PROBLEM: Reproduce the records below exactly, but leave their pictures out of the copy.
[TASK INPUT]
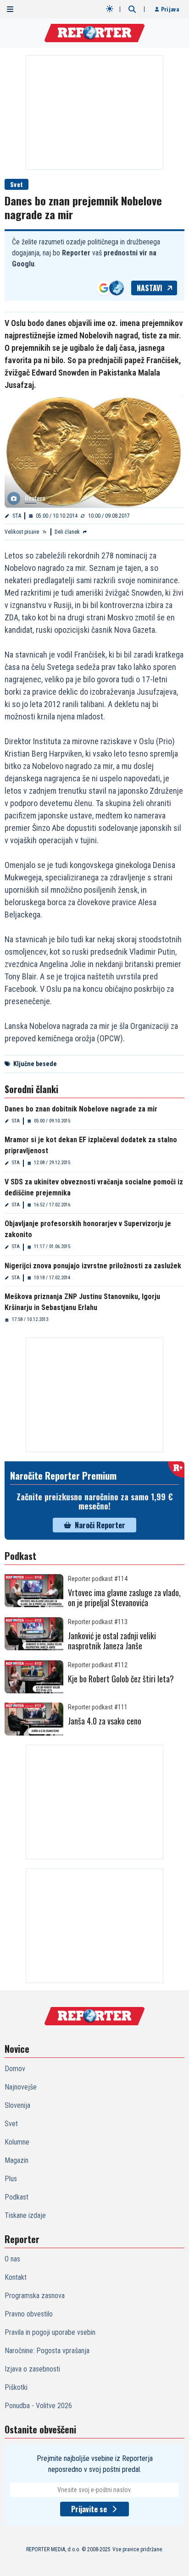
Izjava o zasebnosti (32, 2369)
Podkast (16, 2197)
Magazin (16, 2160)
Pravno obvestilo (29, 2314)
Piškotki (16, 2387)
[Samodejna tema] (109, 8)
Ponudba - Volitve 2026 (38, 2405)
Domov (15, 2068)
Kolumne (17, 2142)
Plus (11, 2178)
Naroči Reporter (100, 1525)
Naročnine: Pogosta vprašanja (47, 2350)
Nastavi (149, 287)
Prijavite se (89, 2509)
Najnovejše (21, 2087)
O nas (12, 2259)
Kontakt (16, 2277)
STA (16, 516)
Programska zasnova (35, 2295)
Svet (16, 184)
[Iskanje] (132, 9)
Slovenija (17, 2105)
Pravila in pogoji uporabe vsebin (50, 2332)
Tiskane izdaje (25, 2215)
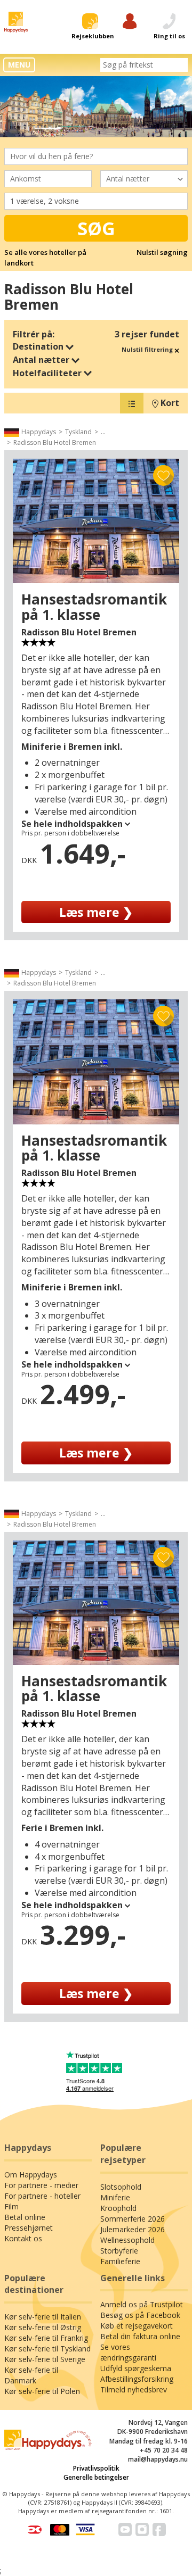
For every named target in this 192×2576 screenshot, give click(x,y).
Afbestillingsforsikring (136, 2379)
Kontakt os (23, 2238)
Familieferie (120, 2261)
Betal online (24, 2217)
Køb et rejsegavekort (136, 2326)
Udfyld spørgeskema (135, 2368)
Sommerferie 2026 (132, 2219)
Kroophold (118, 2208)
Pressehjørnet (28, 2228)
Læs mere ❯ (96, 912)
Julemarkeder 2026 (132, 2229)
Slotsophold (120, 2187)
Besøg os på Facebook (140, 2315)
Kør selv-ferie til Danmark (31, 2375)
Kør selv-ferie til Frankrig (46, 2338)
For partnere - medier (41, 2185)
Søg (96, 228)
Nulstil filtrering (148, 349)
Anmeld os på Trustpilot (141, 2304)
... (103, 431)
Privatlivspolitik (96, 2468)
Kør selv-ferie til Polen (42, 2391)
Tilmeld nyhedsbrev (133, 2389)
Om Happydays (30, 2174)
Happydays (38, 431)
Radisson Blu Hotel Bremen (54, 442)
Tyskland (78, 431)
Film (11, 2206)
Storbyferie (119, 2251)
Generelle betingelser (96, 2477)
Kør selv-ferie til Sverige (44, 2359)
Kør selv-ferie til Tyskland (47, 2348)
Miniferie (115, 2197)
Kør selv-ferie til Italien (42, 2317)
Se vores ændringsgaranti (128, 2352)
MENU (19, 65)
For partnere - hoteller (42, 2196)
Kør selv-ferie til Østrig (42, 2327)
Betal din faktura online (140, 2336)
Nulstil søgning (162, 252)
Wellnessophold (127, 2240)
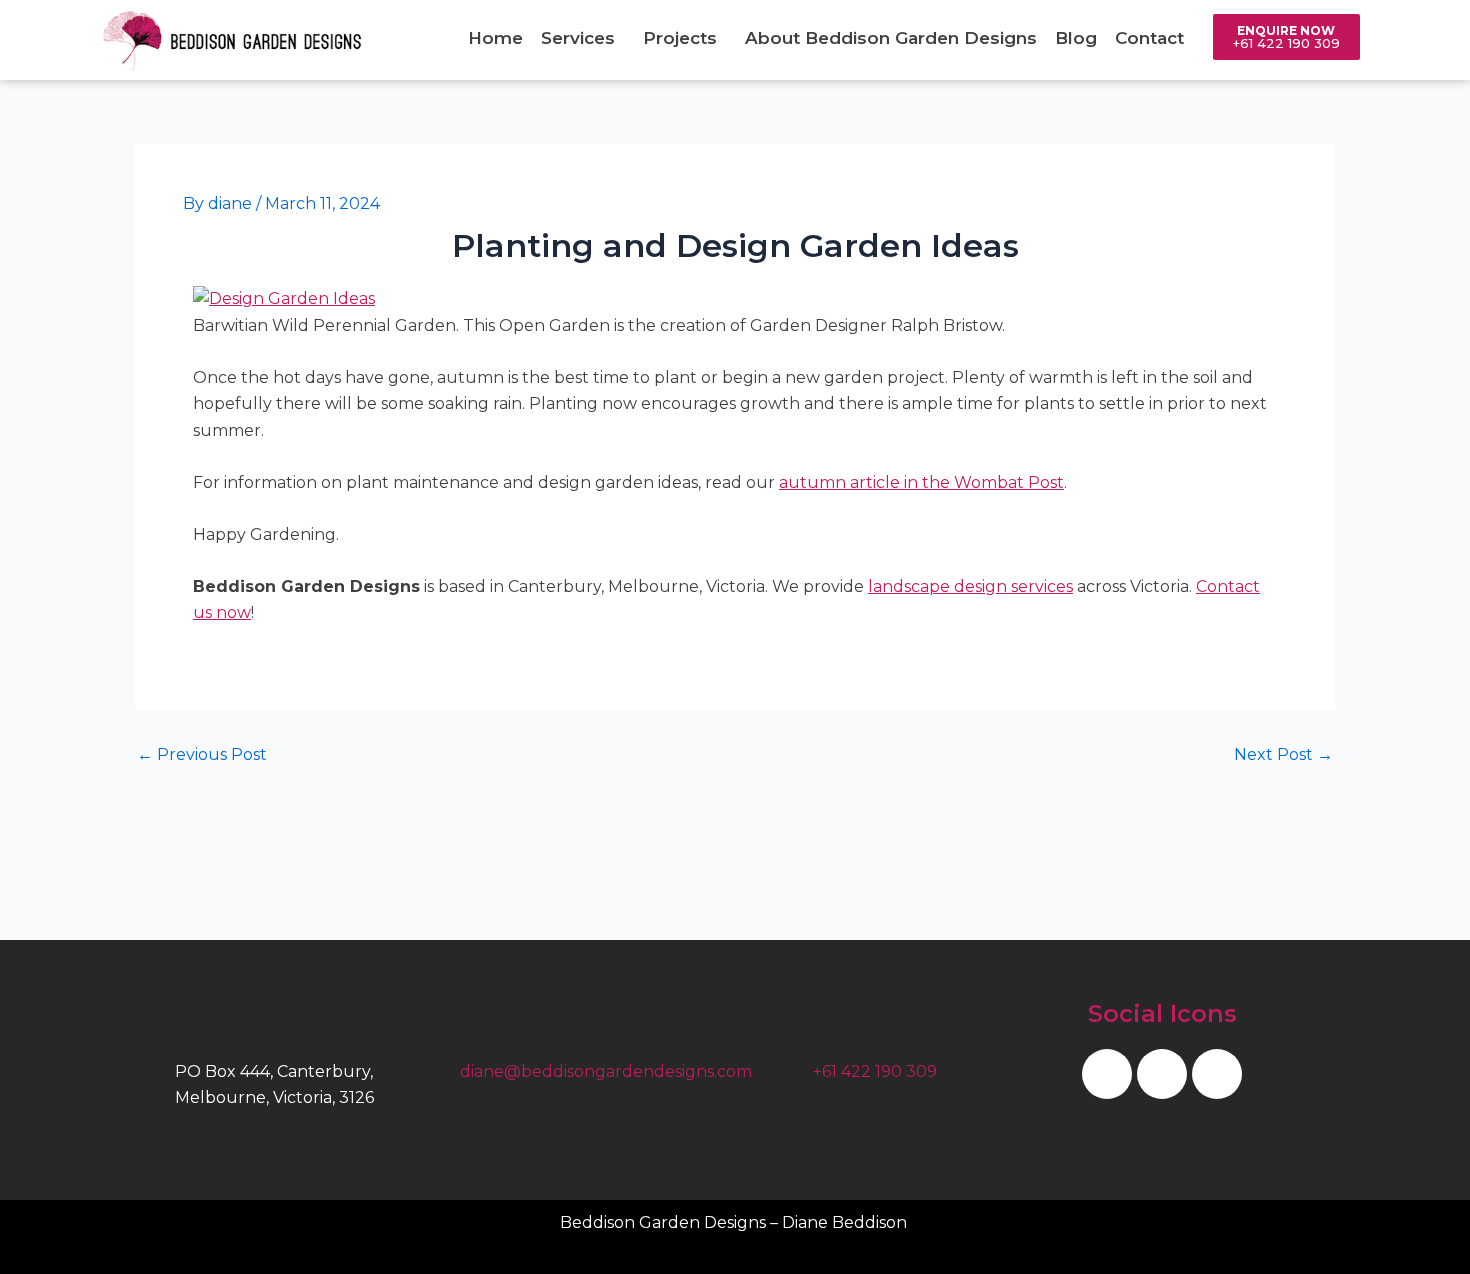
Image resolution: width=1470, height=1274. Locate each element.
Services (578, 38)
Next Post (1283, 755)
[/TASK INPUT]
ANSWER SPACE:
Izjava o zasebnosti (32, 2369)
Podkast (16, 2197)
Magazin (16, 2160)
Pravno obvestilo (29, 2314)
Piškotki (16, 2387)
[Samodejna tema] (109, 8)
Ponudba - Volitve 2026 (38, 2405)
Domov (15, 2068)
Kolumne (17, 2142)
Plus (11, 2178)
Naroči Reporter (100, 1525)
Naročnine: Pogosta vprašanja (47, 2350)
Nastavi (149, 287)
Prijavite se (89, 2509)
Najnovejše (21, 2087)
O nas (12, 2259)
Kontakt (16, 2277)
STA (16, 516)
Programska zasnova (35, 2295)
Svet (16, 184)
[Iskanje] (132, 9)
Slovenija (17, 2105)
Pravila in pogoji uporabe vsebin (50, 2332)
Tiskane izdaje (25, 2215)
For every named target in this 192×2576 screenshot, give click(x,y).
Afbestillingsforsikring (136, 2379)
Kontakt os (23, 2238)
Familieferie (120, 2261)
Betal online (24, 2217)
Køb et rejsegavekort (136, 2326)
Udfyld spørgeskema (135, 2368)
Sommerferie 2026 (132, 2219)
Kroophold (118, 2208)
Pressehjørnet (28, 2228)
Læs mere ❯ (96, 912)
Julemarkeder 2026 (132, 2229)
Slotsophold (120, 2187)
Besøg os på Facebook (140, 2315)
Kør selv-ferie til Danmark (31, 2375)
Kør selv-ferie til Frankrig (46, 2338)
For partnere - medier (41, 2185)
Søg (96, 228)
Nulstil filtrering (148, 349)
Anmeld os på Trustpilot (141, 2304)
... (103, 431)
Privatlivspolitik (96, 2468)
Kør selv-ferie til Polen (42, 2391)
Tilmeld nyhedsbrev (133, 2389)
Om Happydays (30, 2174)
Happydays (38, 431)
Radisson Blu Hotel Bremen (54, 442)
Tyskland (78, 431)
Film (11, 2206)
Storbyferie (119, 2251)
Generelle betingelser (96, 2477)
Kør selv-ferie til Sverige (44, 2359)
Kør selv-ferie til Tyskland (47, 2348)
Miniferie (115, 2197)
Kør selv-ferie til Italien (42, 2317)
Se vores ændringsgaranti (128, 2352)
MENU (19, 65)
For partnere - hoteller (42, 2196)
Kør selv-ferie til Østrig (42, 2327)
Betal din faktura online (140, 2336)
Nulstil søgning (162, 252)
Wellnessophold (127, 2240)
Image resolution: width=1470, height=1274. Locate each element.
Services (578, 38)
Next Post (1283, 755)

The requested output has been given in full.